| Job |
Reproduce all of the items below, putting "list" in place of each "menu" and keeping everything else the same.

| Stored records |
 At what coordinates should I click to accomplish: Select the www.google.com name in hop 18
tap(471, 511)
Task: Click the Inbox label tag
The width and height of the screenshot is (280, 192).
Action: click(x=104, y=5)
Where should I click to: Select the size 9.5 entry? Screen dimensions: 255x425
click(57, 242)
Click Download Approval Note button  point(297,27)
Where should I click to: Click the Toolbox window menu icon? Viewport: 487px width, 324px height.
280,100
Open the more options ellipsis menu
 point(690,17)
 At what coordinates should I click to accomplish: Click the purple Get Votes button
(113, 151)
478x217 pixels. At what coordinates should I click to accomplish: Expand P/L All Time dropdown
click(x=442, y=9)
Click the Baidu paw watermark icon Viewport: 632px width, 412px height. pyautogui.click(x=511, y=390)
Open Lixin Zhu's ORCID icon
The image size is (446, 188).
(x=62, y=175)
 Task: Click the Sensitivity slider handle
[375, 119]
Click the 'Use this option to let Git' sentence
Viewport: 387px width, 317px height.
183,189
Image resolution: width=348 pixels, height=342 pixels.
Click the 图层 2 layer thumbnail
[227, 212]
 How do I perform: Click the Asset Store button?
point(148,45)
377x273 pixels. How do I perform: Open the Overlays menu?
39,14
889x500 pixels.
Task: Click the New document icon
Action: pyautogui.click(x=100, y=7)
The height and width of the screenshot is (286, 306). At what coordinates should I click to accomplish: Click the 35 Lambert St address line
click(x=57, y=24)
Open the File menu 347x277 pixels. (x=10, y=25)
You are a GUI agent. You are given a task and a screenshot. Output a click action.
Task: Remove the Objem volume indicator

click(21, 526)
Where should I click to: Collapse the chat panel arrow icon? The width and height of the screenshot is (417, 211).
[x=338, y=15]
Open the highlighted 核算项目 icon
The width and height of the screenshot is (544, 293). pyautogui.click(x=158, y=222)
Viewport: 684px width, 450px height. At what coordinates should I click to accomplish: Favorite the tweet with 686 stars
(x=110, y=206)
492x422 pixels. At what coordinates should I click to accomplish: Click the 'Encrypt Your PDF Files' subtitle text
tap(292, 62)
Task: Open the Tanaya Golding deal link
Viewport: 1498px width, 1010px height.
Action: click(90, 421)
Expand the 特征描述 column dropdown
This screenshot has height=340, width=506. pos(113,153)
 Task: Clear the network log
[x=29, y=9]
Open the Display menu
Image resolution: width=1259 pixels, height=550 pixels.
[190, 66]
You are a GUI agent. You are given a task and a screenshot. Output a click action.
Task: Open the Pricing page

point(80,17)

| Complete answer |
 At what coordinates should I click to accomplish: Select the www.google.com name in hop 18
tap(471, 511)
Task: Click the Inbox label tag
The width and height of the screenshot is (280, 192).
Action: click(x=104, y=5)
Where should I click to: Select the size 9.5 entry? Screen dimensions: 255x425
click(57, 242)
Click Download Approval Note button  point(297,27)
Where should I click to: Click the Toolbox window list icon? Viewport: 487px width, 324px height.
280,100
Open the more options ellipsis list
 point(690,17)
 At what coordinates should I click to accomplish: Click the purple Get Votes button
(113, 151)
478x217 pixels. At what coordinates should I click to accomplish: Expand P/L All Time dropdown
click(x=442, y=9)
Click the Baidu paw watermark icon Viewport: 632px width, 412px height. pyautogui.click(x=511, y=390)
Open Lixin Zhu's ORCID icon
The image size is (446, 188).
(x=62, y=175)
 Task: Click the Sensitivity slider handle
[375, 119]
Click the 'Use this option to let Git' sentence
Viewport: 387px width, 317px height.
183,189
Image resolution: width=348 pixels, height=342 pixels.
Click the 图层 2 layer thumbnail
[227, 212]
 How do I perform: Click the Asset Store button?
point(148,45)
377x273 pixels. How do I perform: Open the Overlays list?
39,14
889x500 pixels.
Task: Click the New document icon
Action: pyautogui.click(x=100, y=7)
The height and width of the screenshot is (286, 306). At what coordinates should I click to accomplish: Click the 35 Lambert St address line
click(x=57, y=24)
Open the File list 347x277 pixels. (x=10, y=25)
You are a GUI agent. You are given a task and a screenshot. Output a click action.
Task: Remove the Objem volume indicator

click(21, 526)
Where should I click to: Collapse the chat panel arrow icon? The width and height of the screenshot is (417, 211).
[x=338, y=15]
Open the highlighted 核算项目 icon
The width and height of the screenshot is (544, 293). pyautogui.click(x=158, y=222)
Viewport: 684px width, 450px height. At what coordinates should I click to accomplish: Favorite the tweet with 686 stars
(x=110, y=206)
492x422 pixels. At what coordinates should I click to accomplish: Click the 'Encrypt Your PDF Files' subtitle text
tap(292, 62)
Task: Open the Tanaya Golding deal link
Viewport: 1498px width, 1010px height.
Action: click(90, 421)
Expand the 特征描述 column dropdown
This screenshot has height=340, width=506. pos(113,153)
 Task: Clear the network log
[x=29, y=9]
Open the Display list
Image resolution: width=1259 pixels, height=550 pixels.
[190, 66]
You are a GUI agent. You are given a task and a screenshot. Output a click action.
Task: Open the Pricing page

point(80,17)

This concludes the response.